* _TEXTE EXTRAIT_:
■ ■ ■ ■

Point de vue. L’inculture du compromis en France

 Point de vue. L’inculture du compromis en France

Bonaparte, Thiers, de Mac-Mahon, Grévy, Carnot, Casimir-Périer, Faure, Loubet, Fallières, Poincaré, Deschanel, Millerand, Doumergue, Doumer, Lebrun, Auriol, Coty, de Gaulle, Pompidou, d’Estaing, Mitterrand, Chirac, Sarkozy, Hollande, Macron. DSK / AFP

La France politique n’a pas historiquement le sens du compromis. Sans doute une autre « révolution » à faire sur ce plan, exigée par les temps présents.

On n’imagine pas ce pays « révolutionnaire », sur-politisé et agité qu’est la France, séparant de manière radicale les ordres sociaux au sortir du moyen âge, puis inventeur du schisme idéologique droite-gauche, baigner dans une culture de compromis et d’arrangements politiques sereins entre adversaires, voire « ennemis » idéologiques. Même les gouvernements de coalition, au cas où le parti majoritaire ne dispose pas de la majorité absolue, et contrairement aux cas allemands ou scandinaves, sont habituellement constitués au sein des mêmes familles politiques, de droite ou de gauche, et non entre ces deux blocs idéologiques ennemis, attiédis pourtant depuis quelques décennies, et notamment depuis la désagrégation communiste. Pays de révolution, la France est appelée sans doute à faire une autre « révolution », celle du compromis politique et social.

■ ■ ■ ■

* _DONNÉES FOURNIES_:
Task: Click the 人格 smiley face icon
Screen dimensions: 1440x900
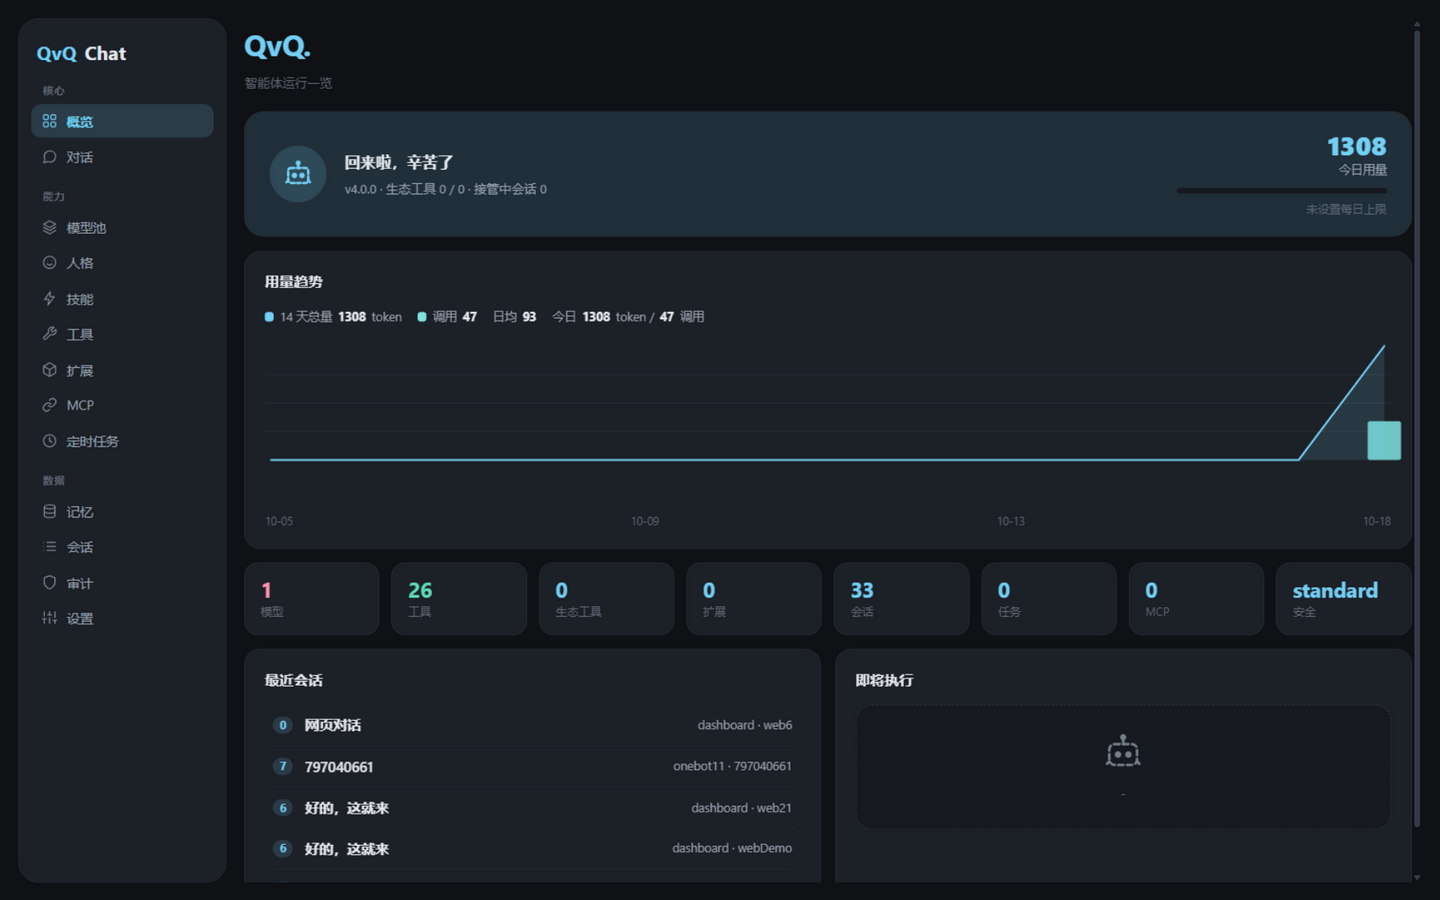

■ ■ ■ ■

* _EXERCICE COURT_:
Recopiez mot pour mot le passage du texte sur le compromis en France qui commence par « On n’imagine pas » et se poursuit jusqu'à « politique et social. ».

* _RÉPONSE ATTENDUE_:
On n’imagine pas ce pays « révolutionnaire », sur-politisé et agité qu’est la France, séparant de manière radicale les ordres sociaux au sortir du moyen âge, puis inventeur du schisme idéologique droite-gauche, baigner dans une culture de compromis et d’arrangements politiques sereins entre adversaires, voire « ennemis » idéologiques. Même les gouvernements de coalition, au cas où le parti majoritaire ne dispose pas de la majorité absolue, et contrairement aux cas allemands ou scandinaves, sont habituellement constitués au sein des mêmes familles politiques, de droite ou de gauche, et non entre ces deux blocs idéologiques ennemis, attiédis pourtant depuis quelques décennies, et notamment depuis la désagrégation communiste. Pays de révolution, la France est appelée sans doute à faire une autre « révolution », celle du compromis politique et social.